Entrei no consultório cansada. Não aquele cansaço de Garfield, do tipo “ai, que preguiça de segunda”, mas um cansaço de quem parece ter carregado um trem de obrigações e humilhações nos ombros desde 1999. Sentei, e o doutor perguntou como eu estava. Eu disse: “Não estou bem.” Simples, direto, adulto. Mas, aparentemente essa não era a resposta que o psiquiatra estava preparado para ouvir.
Ele pegou meu relatório neuropsicológico, mas não abriu. Disse que, se eu tinha TEA ou TDAH, não era a área dele, enquanto segurava o laudo como um panfleto de pizzaria entregue no semáforo, virando de um lado, virando do outro, mas sem demonstrar o menor interesse em, de fato, ler o conteúdo.
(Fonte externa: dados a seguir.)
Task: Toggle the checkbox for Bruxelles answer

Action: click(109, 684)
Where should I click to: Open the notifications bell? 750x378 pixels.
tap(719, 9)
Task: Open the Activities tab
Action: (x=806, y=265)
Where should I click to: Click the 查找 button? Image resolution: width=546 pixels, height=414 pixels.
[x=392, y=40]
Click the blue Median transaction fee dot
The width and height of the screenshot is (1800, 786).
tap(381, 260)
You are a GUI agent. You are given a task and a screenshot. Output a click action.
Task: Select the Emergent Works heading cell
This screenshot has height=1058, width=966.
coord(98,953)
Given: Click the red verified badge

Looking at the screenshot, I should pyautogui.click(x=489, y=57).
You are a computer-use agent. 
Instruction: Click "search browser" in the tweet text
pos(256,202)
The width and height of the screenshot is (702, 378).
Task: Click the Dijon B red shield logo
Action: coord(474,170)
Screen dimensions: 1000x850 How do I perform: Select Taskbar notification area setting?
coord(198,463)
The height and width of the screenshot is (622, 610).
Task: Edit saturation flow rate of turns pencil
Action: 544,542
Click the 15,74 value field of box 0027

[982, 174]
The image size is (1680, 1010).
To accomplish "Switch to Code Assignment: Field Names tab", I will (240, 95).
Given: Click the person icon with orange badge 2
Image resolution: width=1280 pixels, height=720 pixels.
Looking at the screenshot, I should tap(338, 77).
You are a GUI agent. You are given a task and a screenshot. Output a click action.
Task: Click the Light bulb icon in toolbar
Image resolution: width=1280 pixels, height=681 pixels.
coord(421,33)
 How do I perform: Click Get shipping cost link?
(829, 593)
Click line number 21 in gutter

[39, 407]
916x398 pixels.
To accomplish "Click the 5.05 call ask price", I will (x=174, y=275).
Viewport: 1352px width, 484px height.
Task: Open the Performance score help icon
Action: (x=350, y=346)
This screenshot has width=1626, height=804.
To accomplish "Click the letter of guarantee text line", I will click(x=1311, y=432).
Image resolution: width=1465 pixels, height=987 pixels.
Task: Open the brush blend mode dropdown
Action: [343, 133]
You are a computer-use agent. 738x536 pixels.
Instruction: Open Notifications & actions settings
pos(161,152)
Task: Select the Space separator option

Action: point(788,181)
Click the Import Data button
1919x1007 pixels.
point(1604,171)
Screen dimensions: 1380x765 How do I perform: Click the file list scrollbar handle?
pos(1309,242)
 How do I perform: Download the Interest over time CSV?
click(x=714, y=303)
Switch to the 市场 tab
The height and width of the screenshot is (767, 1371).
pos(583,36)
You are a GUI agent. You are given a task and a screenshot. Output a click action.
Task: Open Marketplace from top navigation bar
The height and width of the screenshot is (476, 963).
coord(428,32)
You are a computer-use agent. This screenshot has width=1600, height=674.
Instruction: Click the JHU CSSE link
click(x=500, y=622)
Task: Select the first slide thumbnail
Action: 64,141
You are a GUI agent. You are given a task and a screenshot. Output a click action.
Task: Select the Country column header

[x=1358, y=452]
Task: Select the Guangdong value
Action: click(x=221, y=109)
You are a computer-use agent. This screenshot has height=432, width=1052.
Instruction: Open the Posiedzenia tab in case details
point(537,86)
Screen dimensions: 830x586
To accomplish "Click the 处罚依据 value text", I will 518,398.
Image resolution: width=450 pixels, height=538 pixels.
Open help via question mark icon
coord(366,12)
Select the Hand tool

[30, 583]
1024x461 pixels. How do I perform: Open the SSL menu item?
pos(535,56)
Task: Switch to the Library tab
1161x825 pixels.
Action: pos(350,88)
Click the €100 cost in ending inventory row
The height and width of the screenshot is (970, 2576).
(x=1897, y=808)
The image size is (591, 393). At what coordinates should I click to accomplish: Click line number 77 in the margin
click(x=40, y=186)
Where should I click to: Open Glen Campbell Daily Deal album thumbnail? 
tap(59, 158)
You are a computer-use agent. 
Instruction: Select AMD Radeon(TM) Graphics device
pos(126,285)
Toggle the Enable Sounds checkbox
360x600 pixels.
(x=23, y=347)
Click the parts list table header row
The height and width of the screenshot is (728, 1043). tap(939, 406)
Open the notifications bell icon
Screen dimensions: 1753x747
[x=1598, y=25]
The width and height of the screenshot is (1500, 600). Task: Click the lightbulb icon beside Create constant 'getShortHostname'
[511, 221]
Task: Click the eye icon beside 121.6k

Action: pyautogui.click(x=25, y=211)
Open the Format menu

Foi aí que percebi que eu estava diante de um adepto da Psiquiatria por Osmose: esse método inovador, aprovado em… sei lá onde, no qual basta aproximar o laudo da aura do médico para que o conteúdo atravesse o envelope, as camadas atmosféricas, o ego do doutor e, por mágica, atualize o diagnóstico sem necessidade de leitura. Parece ficção científica, mas não: é só uma quinta-feira qualquer.
Sem abrir absolutamente nada, ele decreta que eu tenho depressão reativa. Reativa a quê? Segundo ele: problemas. Meu diagnóstico psiquiátrico, portanto, reduz-se ao conceito de que “você é sensível à vida”. Meu corpo reage à existência como quem reage a camarão vencido: uma alergia emocional, um choque anafilático de responsabilidades, um inchaço metafísico de demandas acumuladas.
E ele continua, como se tivesse recebido informações por telepatia: diz que eu não faço terapia, não faço atividade física e não sigo orientações. A prova? Um caderninho secreto onde, aparentemente, minha vida inteira foi resumida em três parágrafos escritos com a pressa de quem tem uma fila de consultas e zero vontade de empatia.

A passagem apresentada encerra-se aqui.